Israel ataca Gaza após Hamas anunciar desarmamento
Ataques israelenses intensos na noite de sexta, 31, e neste sábado, 1º, mataram ao menos quatro pessoas em Gaza e feriram dezenas, segundo autoridades de saúde locais. Tudo ocorre após o Hamas confirmar que irá se desarmar.
Israel ataca Gaza após o Hamas anunciar que irá se desarmar
Ataques israelenses intensos na noite desta sexta, 31, e neste sábado, 1º, mataram pelo menos quatro pessoas no centro e no norte de Gaza e deixaram dezenas de outras feridas, segundo autoridades de saúde locais. Os ataques ocorreram depois que o Hamas confirmou ontem que irá se desarmar, um possível avanço para encerrar a guerra em Gaza, embora ainda persistam grandes obstáculos.
O que se sabe sobre os ataques em Gaza
Os ataques realizados durante a noite em Gaza ocorreram após ordens de evacuação emitidas pelas forças militares de Israel. Um oficial militar israelense afirmou, sob condição de anonimato, que a operação tinha como alvo o Hamas.
As autoridades de saúde locais relatam ao menos quatro mortos e dezenas de feridos. Os números podem mudar conforme o acesso à região é restrito.

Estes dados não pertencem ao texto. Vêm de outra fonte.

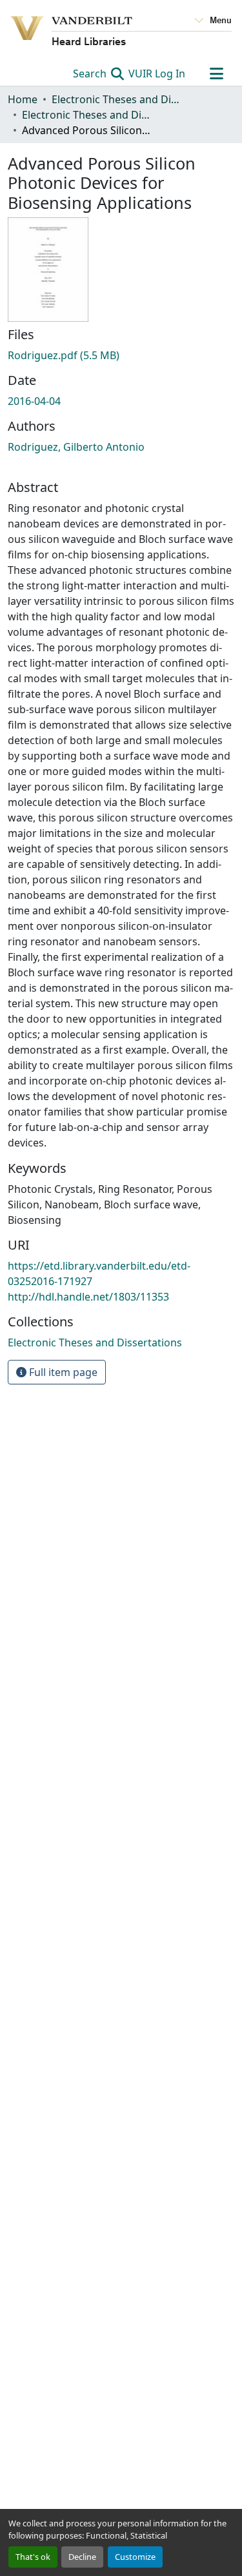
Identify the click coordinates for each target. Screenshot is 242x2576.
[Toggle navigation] (216, 73)
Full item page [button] (61, 1372)
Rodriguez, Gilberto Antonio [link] (76, 447)
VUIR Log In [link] (156, 73)
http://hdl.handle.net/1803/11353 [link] (88, 1297)
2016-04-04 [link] (34, 401)
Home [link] (22, 99)
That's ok (32, 2556)
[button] (95, 1342)
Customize (135, 2556)
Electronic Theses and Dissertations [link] (116, 99)
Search (91, 73)
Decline (82, 2556)
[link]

O acordo de desarmamento do Hamas
O anúncio do Hamas de que irá se desarmar faz parte de um cessar-fogo mediado pelos Estados Unidos, anunciado em outubro passado. O acordo previa que o Hamas se desarmasse e transferisse o poder para uma administração palestina independente. Em contrapartida, Israel deveria retirar-se e uma Força Internacional de Estabilização seria mobilizada.
Israel não comentou oficialmente o acordo do Hamas até o momento da publicação. A ausência de pronunciamento oficial mantém incerteza sobre os próximos passos.
Reação política em Israel
Em uma publicação na rede social X na sexta-feira, o parlamentar israelense de extrema-direita Itamar Ben-Gvir classificou o acordo como "inaceitável" e afirmou que as mortes em Gaza devem continuar. "Israel precisa vencer", disse ele.
A declaração de Ben-Gvir expõe a divisão política interna em Israel sobre o caminho para encerrar o conflito. Enquanto o acordo prevê desarmamento e transferência de poder, setores da direita israelense pressionam por continuidade das operações militares.
O que isso significa para o leitor
Para quem acompanha o conflito, o cenário combina dois vetores opostos. De um lado, o Hamas sinaliza desarmamento, o que poderia abrir caminho para uma trégua duradoura. De outro, os ataques israelenses continuam, e a retórica de parte da classe política israelense indica que a violência pode persistir.
A mediação dos Estados Unidos, que anunciou o cessar-fogo em outubro, segue como pano de fundo. A implementação do acordo depende de fatores como a efetiva transferência de poder e a mobilização da Força Internacional de Estabilização, ainda não confirmada na prática.
Obstáculos para a paz
Apesar do anúncio do Hamas, os obstáculos permanecem. Israel não comentou oficialmente o acordo, e a reação de Ben-Gvir mostra resistência interna. A operação militar em curso, com alvos declarados no Hamas, contradiz na prática o espírito do cessar-fogo.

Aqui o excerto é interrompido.